So this recipe started out as an attempt to make homemade samosas, but we realised we’d picked up puff instead of filo pastry, and it went badly wrong. So we made pasties instead 😉
If you have a spare hour to entertain the kids with, try making your own pasties for lunch dinner or snacks. They freeze well and you can fill them with any leftove veggies and potatoes etc- I just used leftover potato and mixed frozen vegetables.
Just be creative! It’s great fun for kids and adults alike, I even got my kitchen-phobic boyfriend to get his hands floury.
Ingredients:
1 packet puff pastry
cup of cold water
flour
2 potatoes
mixed frozen veg
curry powder/ garam masala
Method:
First up, make the filling. Cut the potato into pieces and microwave it with the frozen veggies and some curry powder for 1 minute. They will all cook through in the oven so no need to worry about them being raw at this stage. To ramp up the flavour, add tomatoes, chilli, cooked rice, garam masala, or any fresh vegetables or herbs that you have. To make a non-vegan version, add some shredded chicken, ham, or cheese.

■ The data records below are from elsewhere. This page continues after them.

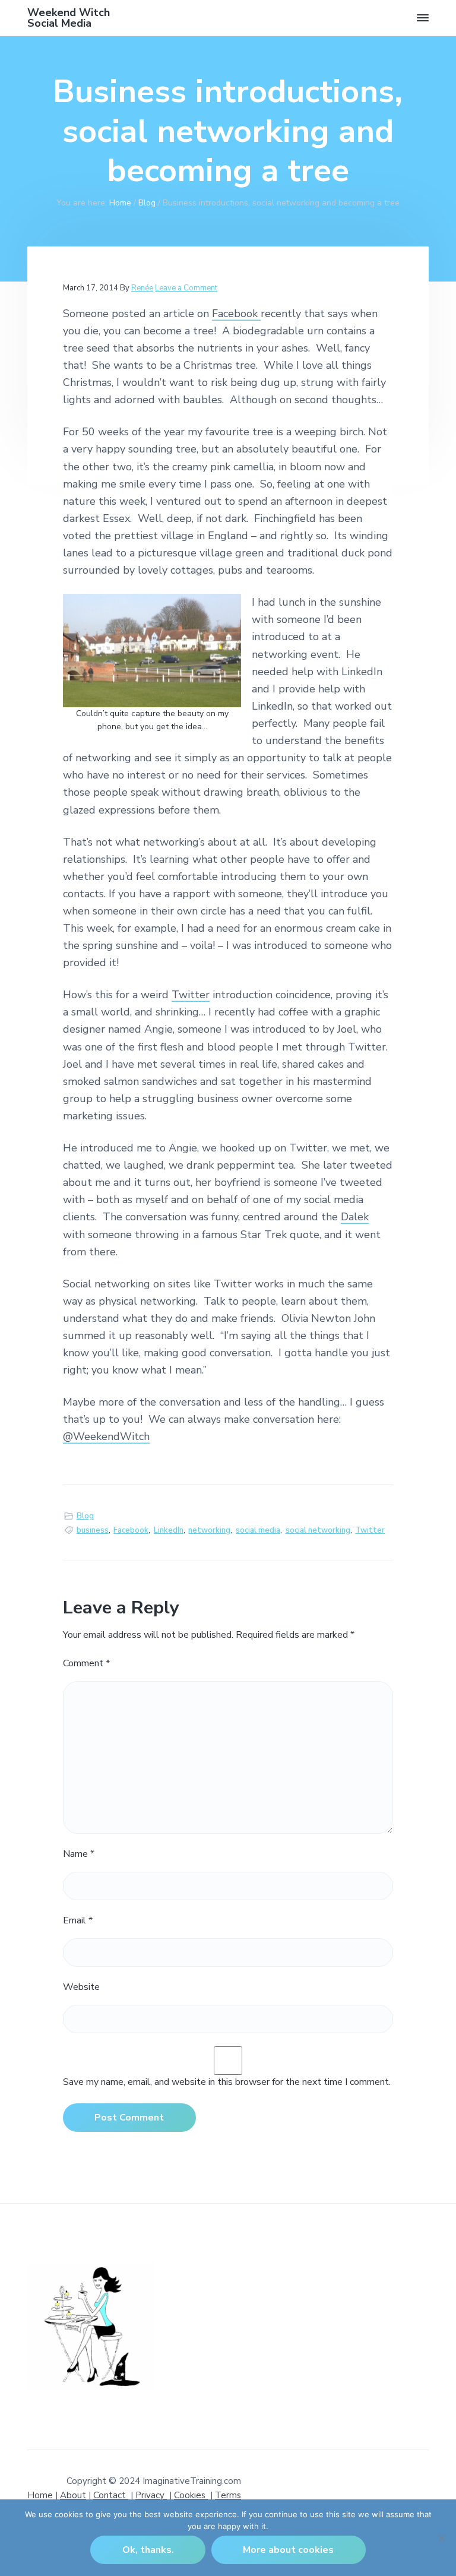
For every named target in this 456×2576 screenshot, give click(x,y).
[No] (441, 2538)
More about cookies (288, 2549)
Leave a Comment (186, 288)
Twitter (191, 995)
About (73, 2495)
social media (258, 1530)
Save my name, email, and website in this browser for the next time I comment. (227, 2081)
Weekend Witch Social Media (68, 17)
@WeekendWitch (106, 1436)
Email (78, 1920)
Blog (85, 1516)
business (93, 1530)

First up, take some refrigerated ready-made puff pastry (unless you are some kind of saint who can make their own. Hat’s off to you, I am in awe). Cut off small pieces and roll them out on a floured surface. They should be about 1cm thick.
Grab a bowl or large mug about the width of your handspan, place it on the pastry and cut out a circle around it. Any bigger or smaller than your hands (or your kids’ hands) and they become more difficult to make.
Then, using your finger or a pastry brush, dab a little water around the edge of the pastry, to make it stick together.
Grab two thirds of the circle in each hand, and fold them in on each other, like a cone, and squish the edges of the pastry together so it sticks.
Put two teaspoons of your filling inside, and then fold over the final edge and seal the pastries.
Sprinkle them with turmeric and a brush them with either oil or milk to make them golden brown when they come out.
Bake for 30 minutes at 200C and serve with onion relish and my amazing mango-mole. BOSH.